Bismarck, North Dakota – In North Dakota, the deer gun season is now open. While all restrictions are expected to be followed by hunters, Mike Anderson informs us of the enforcement program in place.

In the next weeks, thousands of hunters will take to the fields in North Dakota for the deer gun season. Scott Winkelman, the chief game warden, claims that his wardens are used to the kinds of breaches they are expected to see.

“Some of the more common violations that we see every year are tagging violations, driving off-trail with a motor vehicle, and also having a loaded firearm in a motor vehicle while hunting,” said NDGF chief of enforcement Scott Winkelman.

As soon as you gain control of your deer, according to Winkelman, you must tag it. Wearing orange apparel while deer hunting is another rule.

“It must be a minimum of 400 square inches of solid blaze orange plus a hat. We don’t want to have any accidents and we really encourage people to follow that law,” said Winkelman.

There are things you can do if you harvest a deer on land where you have a legal right to do so and the animal winds up on posted land.

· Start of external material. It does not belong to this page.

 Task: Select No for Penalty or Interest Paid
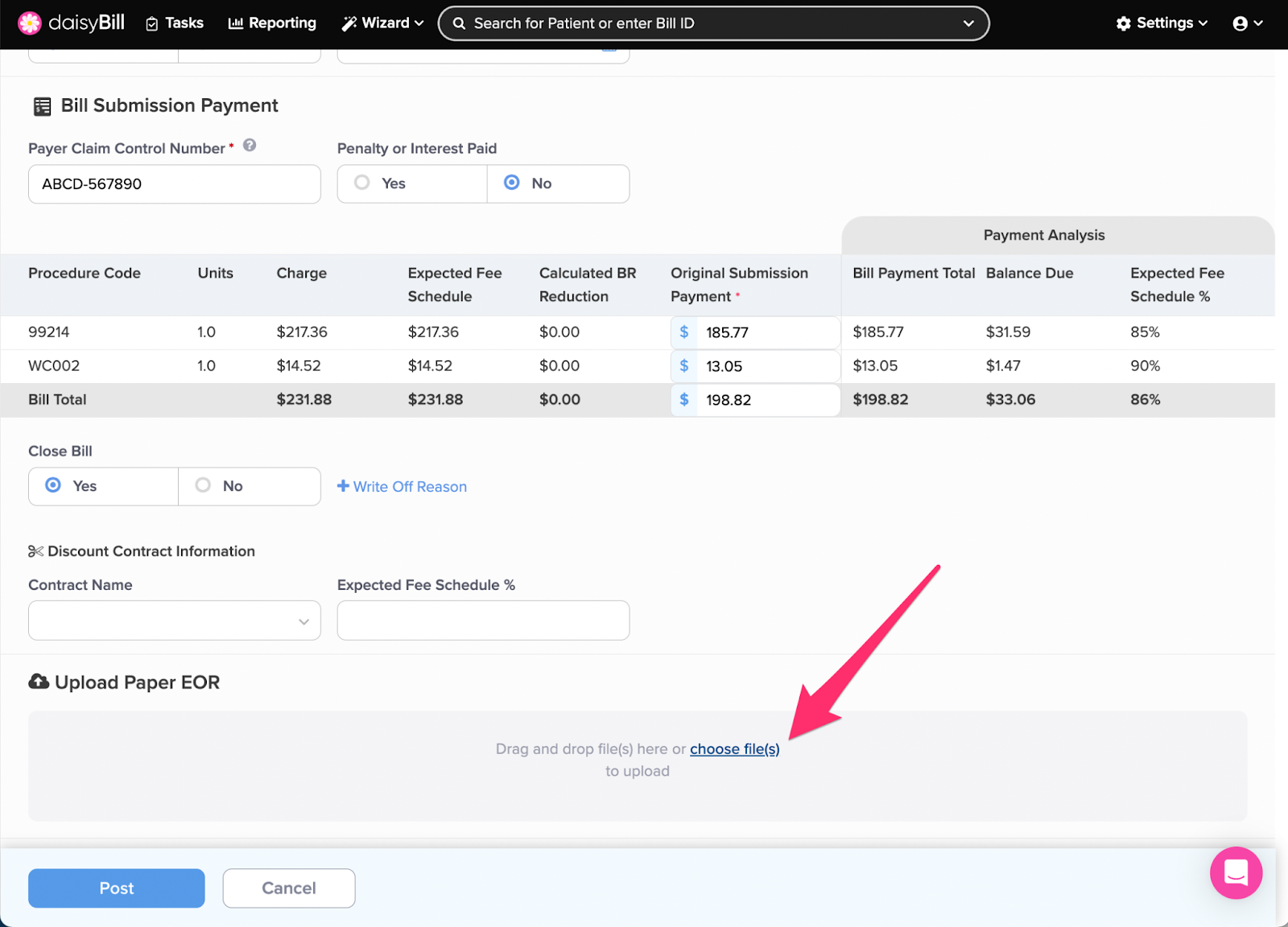(x=512, y=183)
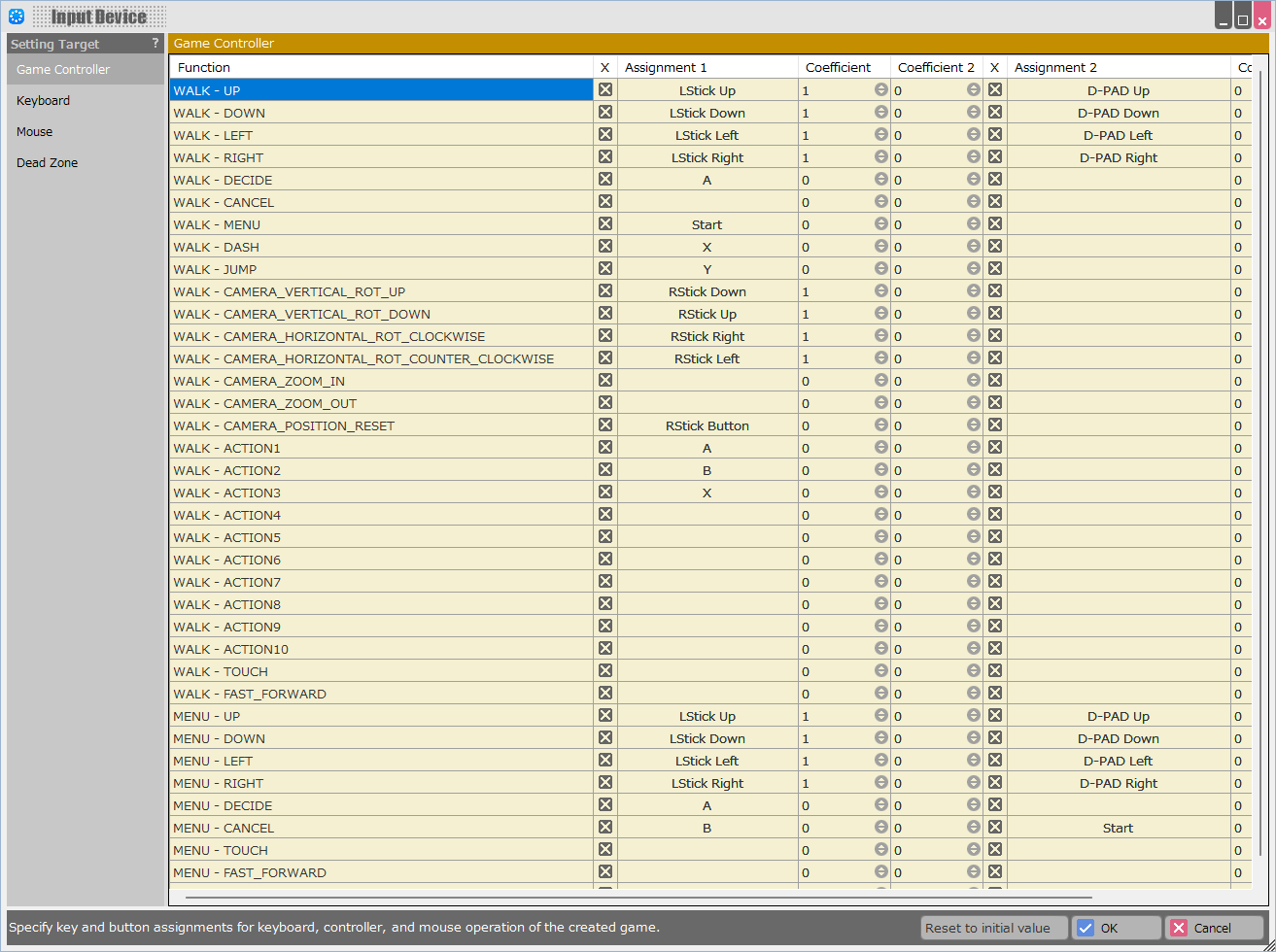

“They do have the right to go retrieve that animal without a weapon. Always encourage you to reach out to the landowner and let them know what you would be doing out there, so they’re not surprised,” said Winkelman.

Driving off-trail while deer season is in effect is subject to rules.

“During the deer hunting, season hunters cannot drive off of an established trail unless they are driving out to retrieve a legally harvested and tagged animal. Section lines in the state are open to public travel, but not to hunting. So if the land is posted on either side, the section line is considered posted as well,” said Winkelman.

Follow these instructions and never approach the offender if you see someone breaking the game and fish regulations.

“Try and collect as much information as possible and call the report all poachers line at 701-328-9921,” said Winkelman.

During deer season, Winkelman advises being aware of farmers and ranchers working in the fields.

Enjoy the deer season with your loved ones and friends, but always make sure to get home safely.